══ PROVIDED RECORDS

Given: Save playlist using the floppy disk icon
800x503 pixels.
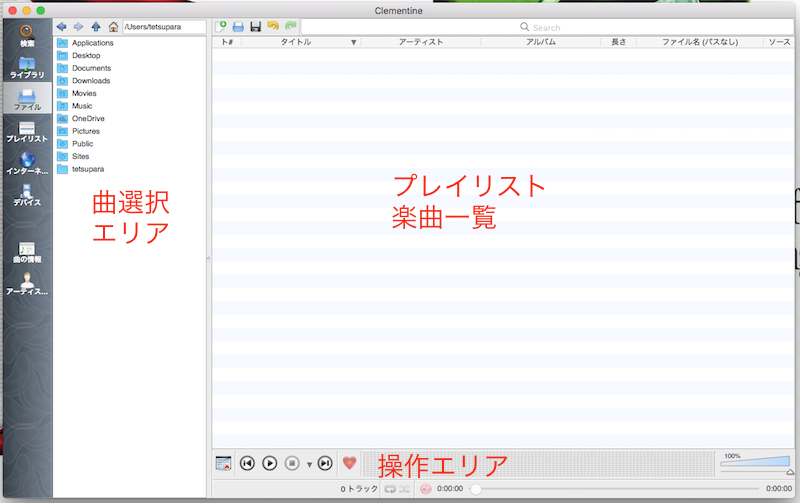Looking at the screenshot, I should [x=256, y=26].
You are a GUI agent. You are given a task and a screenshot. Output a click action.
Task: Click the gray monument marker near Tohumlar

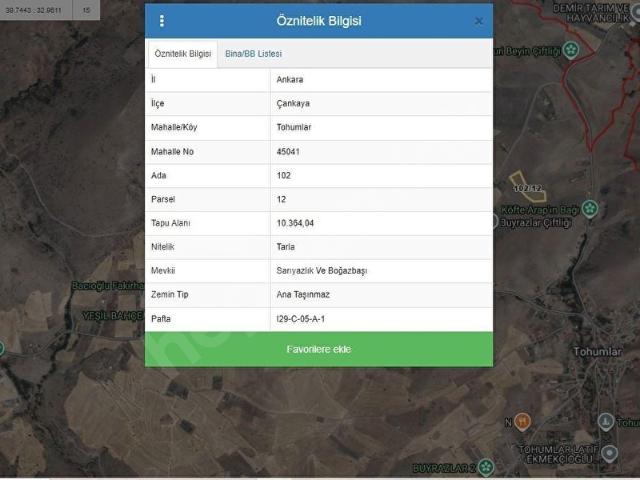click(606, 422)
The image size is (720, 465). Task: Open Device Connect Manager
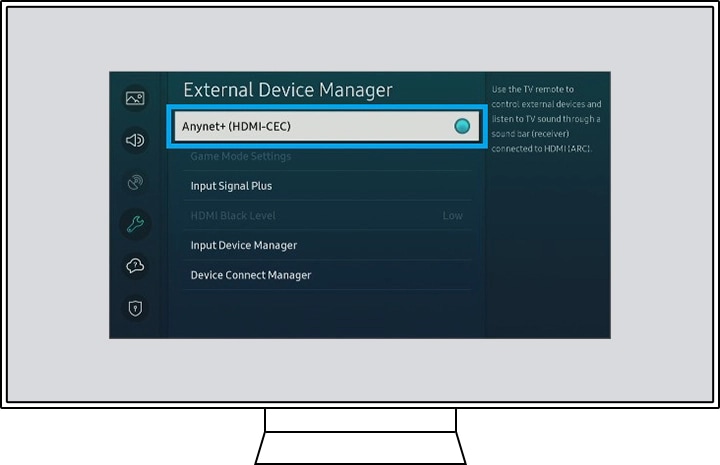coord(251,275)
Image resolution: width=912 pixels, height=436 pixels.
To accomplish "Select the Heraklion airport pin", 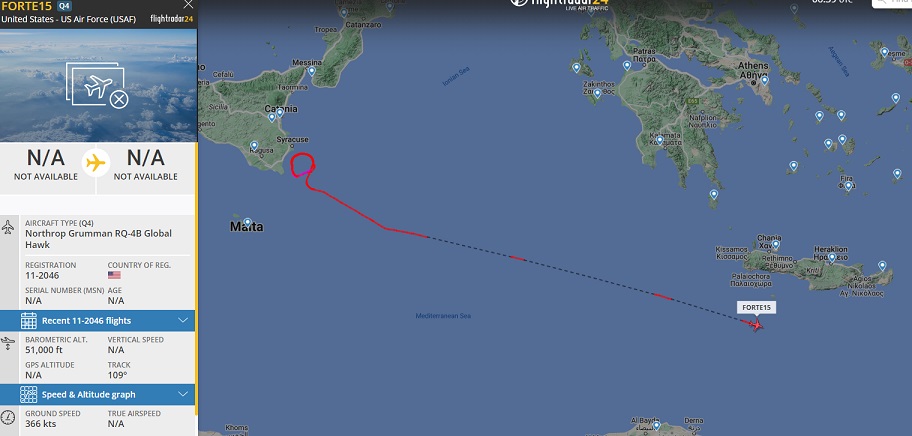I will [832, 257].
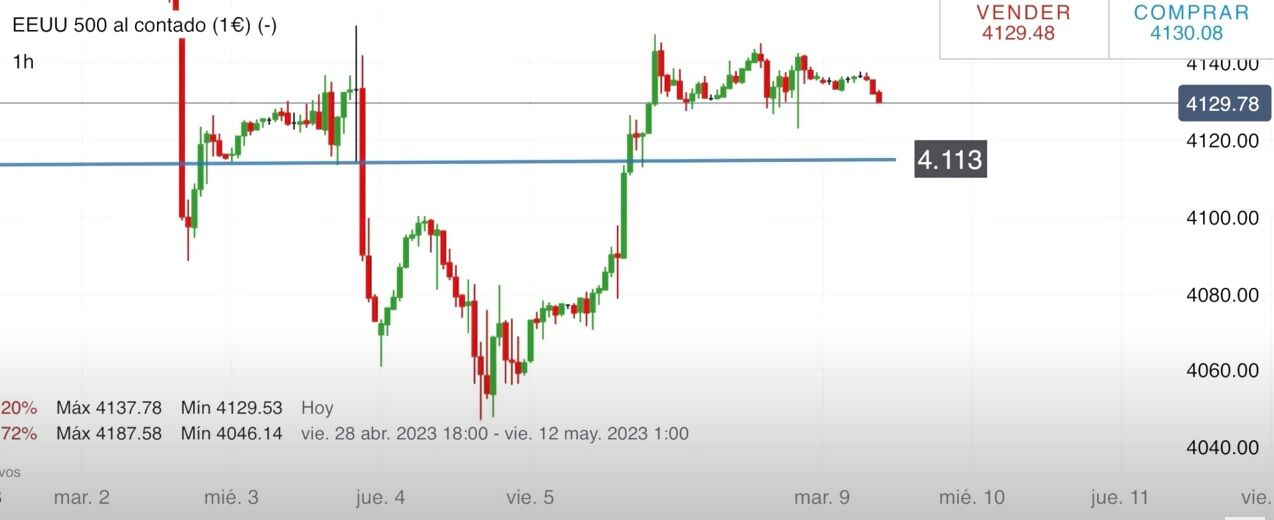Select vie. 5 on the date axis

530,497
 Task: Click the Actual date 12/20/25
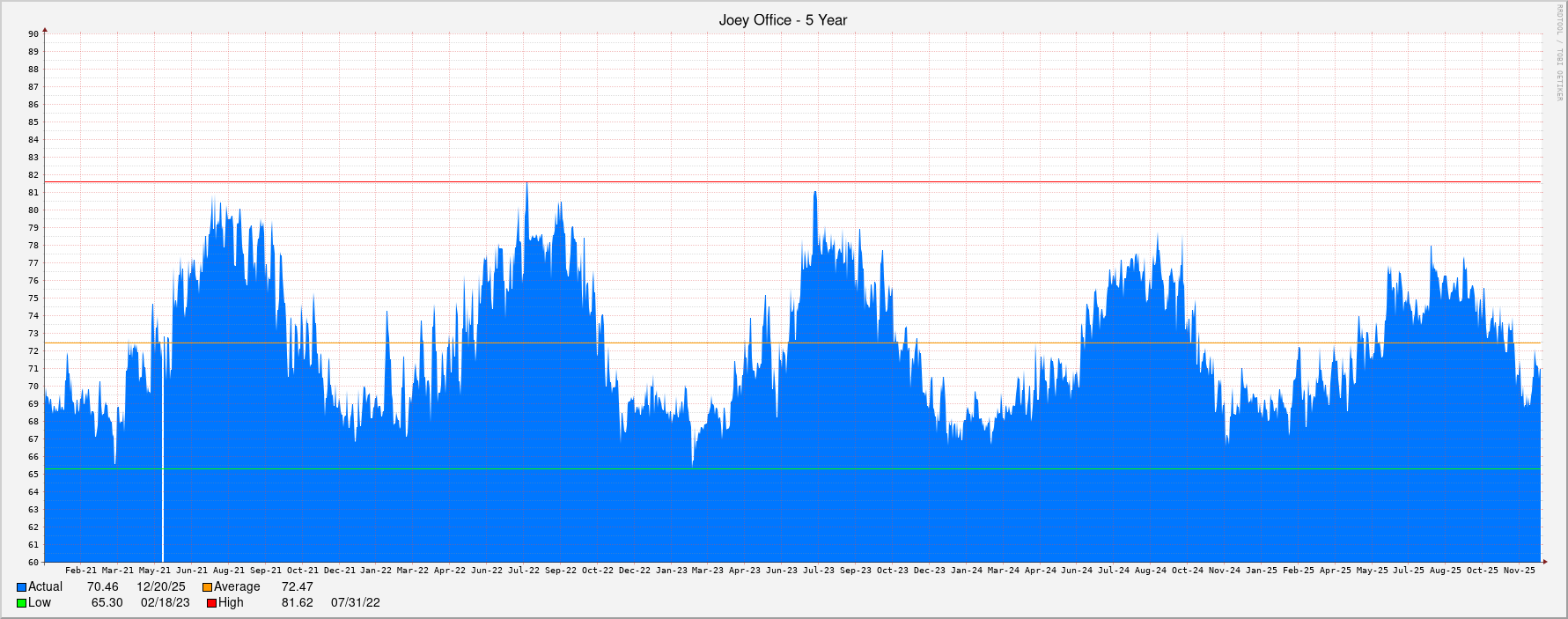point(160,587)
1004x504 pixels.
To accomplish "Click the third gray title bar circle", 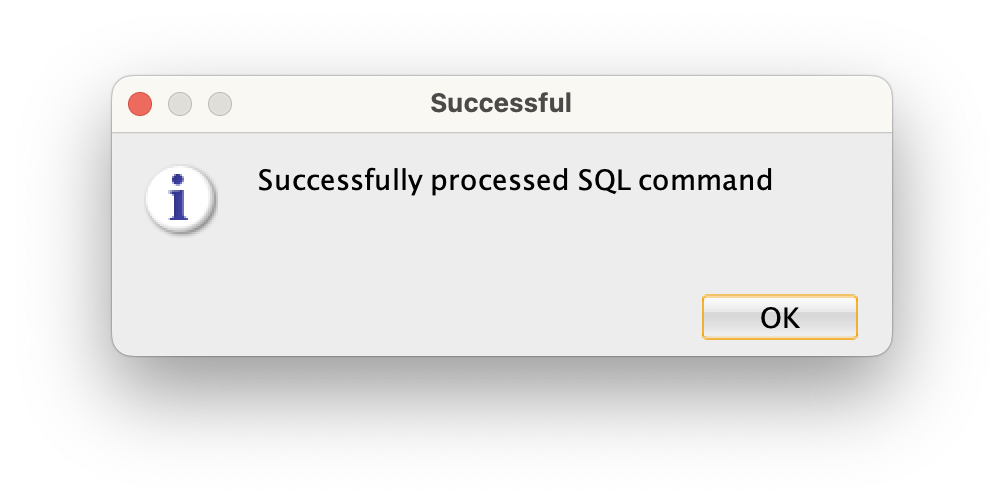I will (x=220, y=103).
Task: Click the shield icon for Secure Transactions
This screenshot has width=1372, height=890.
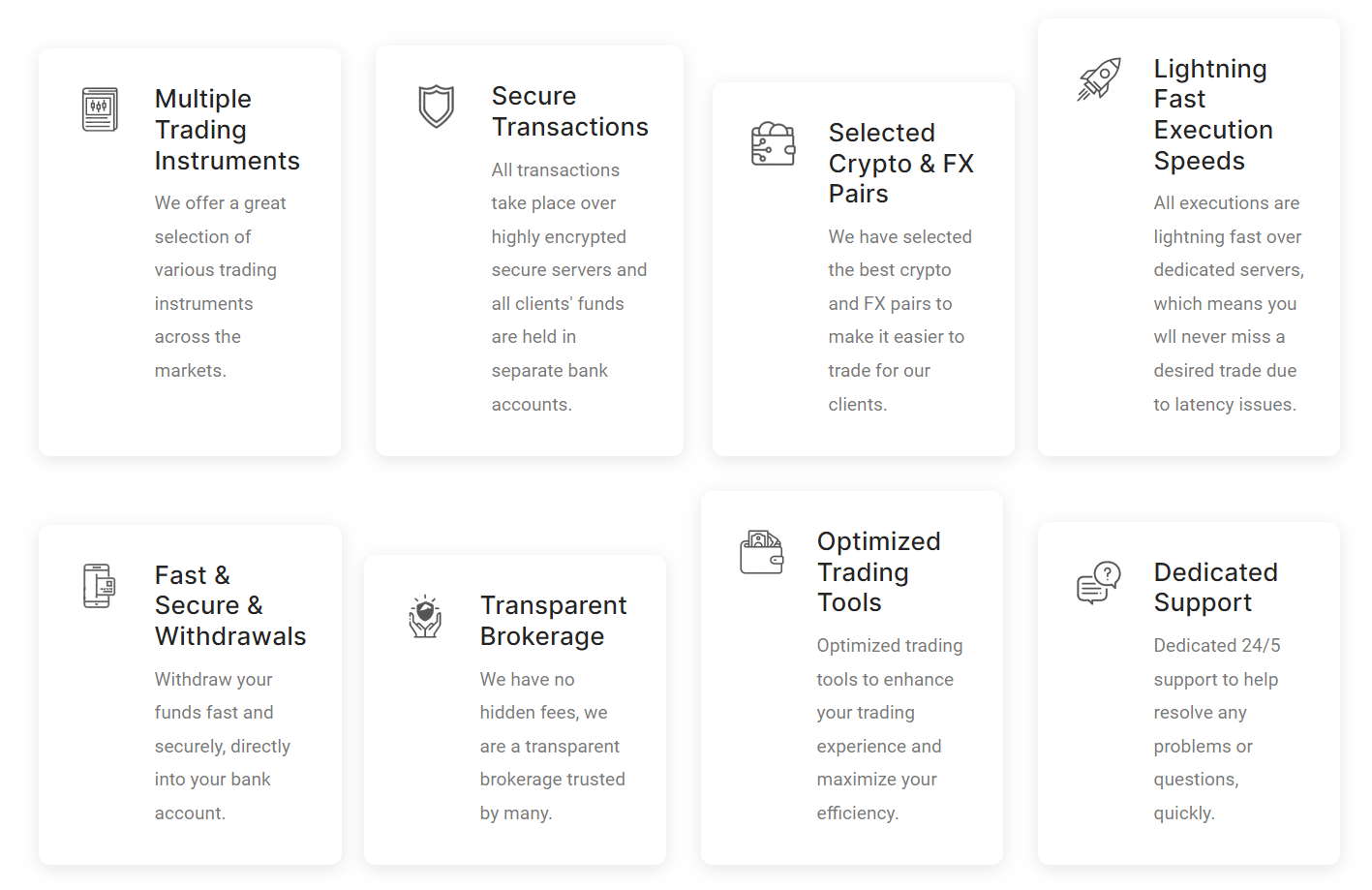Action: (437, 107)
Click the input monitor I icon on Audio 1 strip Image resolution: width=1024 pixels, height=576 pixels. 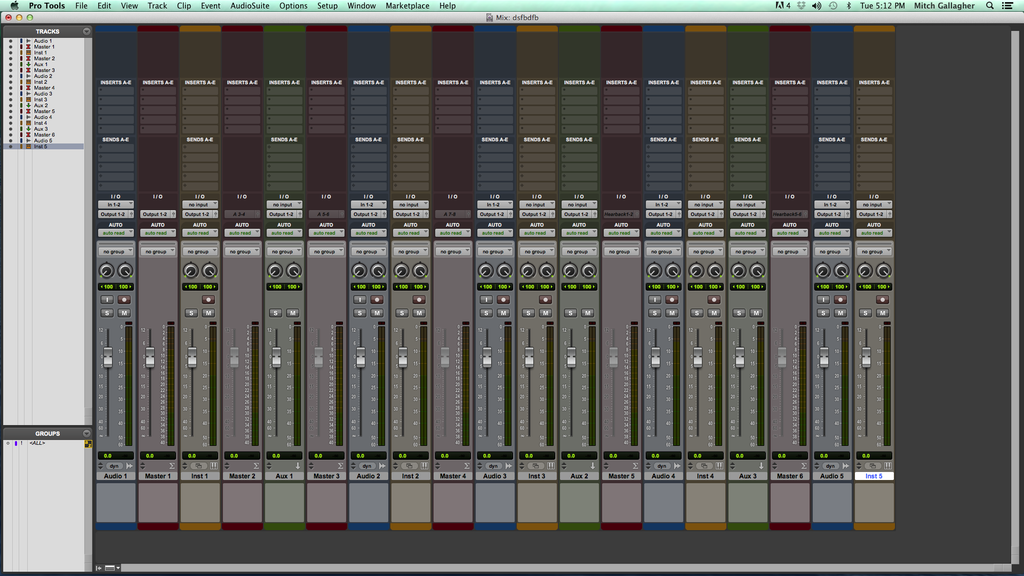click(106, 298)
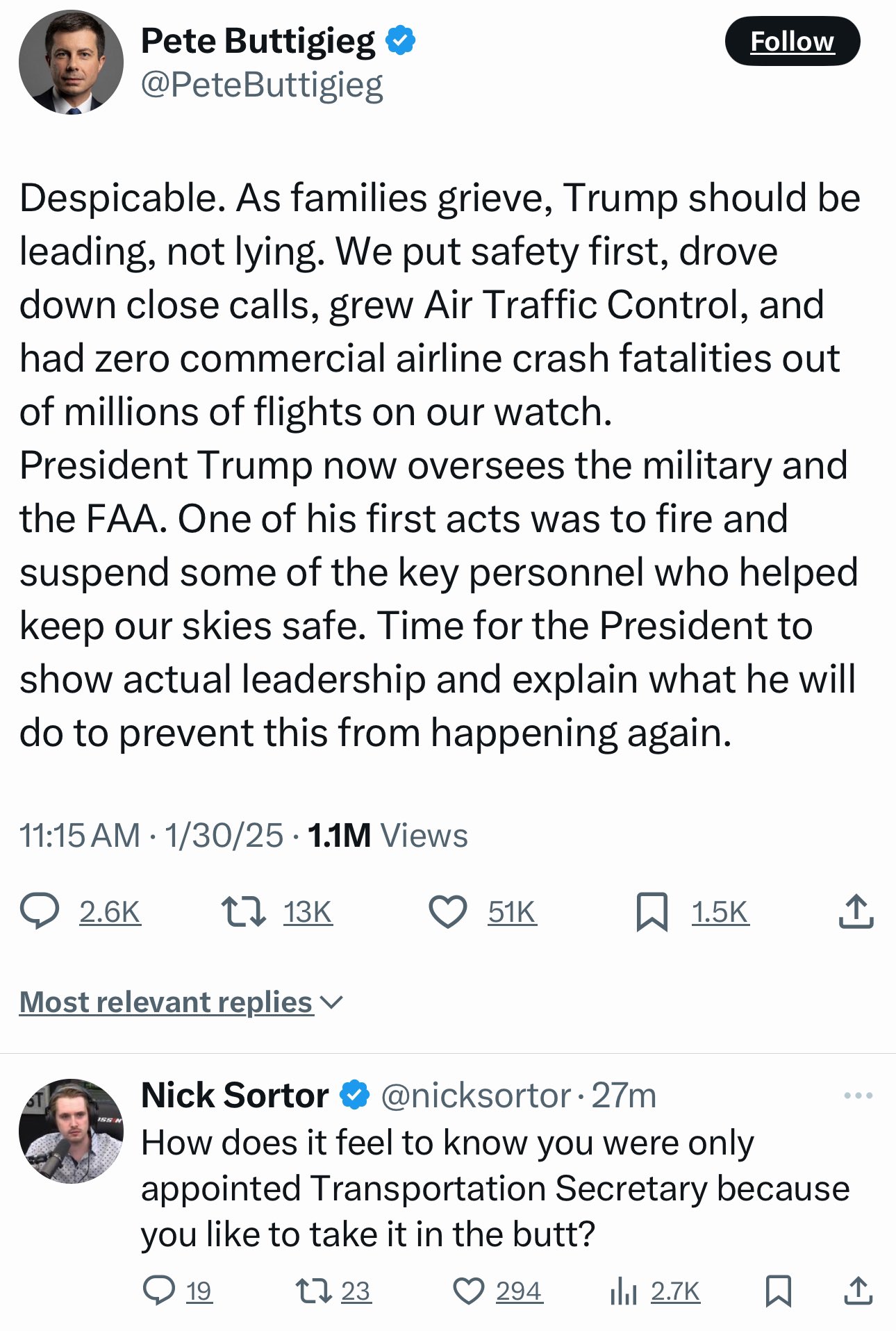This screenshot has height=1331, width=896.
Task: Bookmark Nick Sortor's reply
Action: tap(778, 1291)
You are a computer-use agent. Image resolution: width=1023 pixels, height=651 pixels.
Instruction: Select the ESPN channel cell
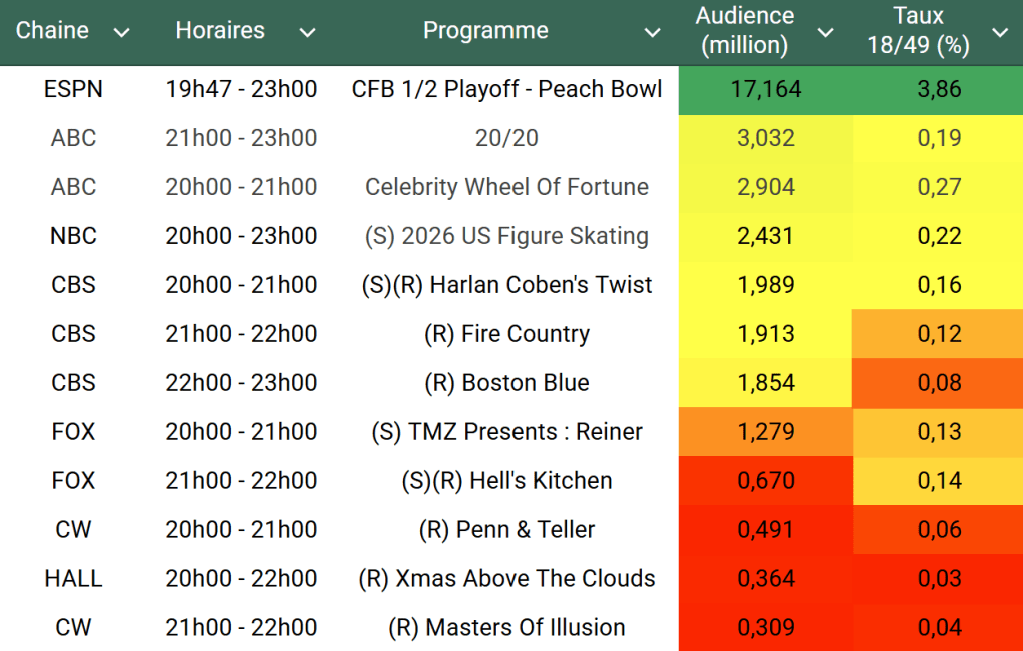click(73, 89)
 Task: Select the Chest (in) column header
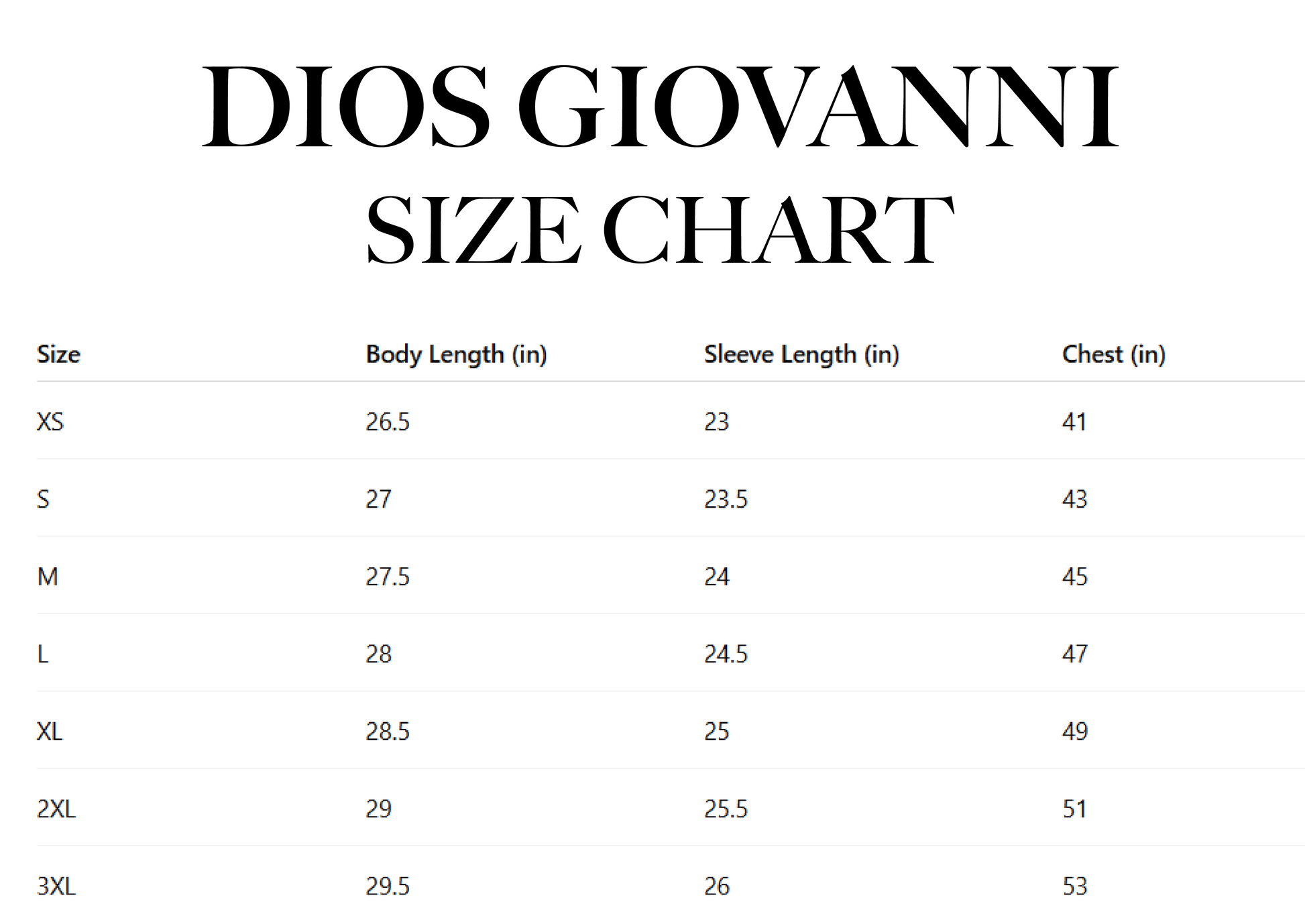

════

## ASSIGNMENT:
Starting at the line that contains "Instruction: Select the ESPN channel cell", reproduce every line through the last one in the records exactly, and omit all pictures.

## OUTPUT OF THE TASK:
Instruction: Select the ESPN channel cell
click(73, 89)
 Task: Select the Chest (in) column header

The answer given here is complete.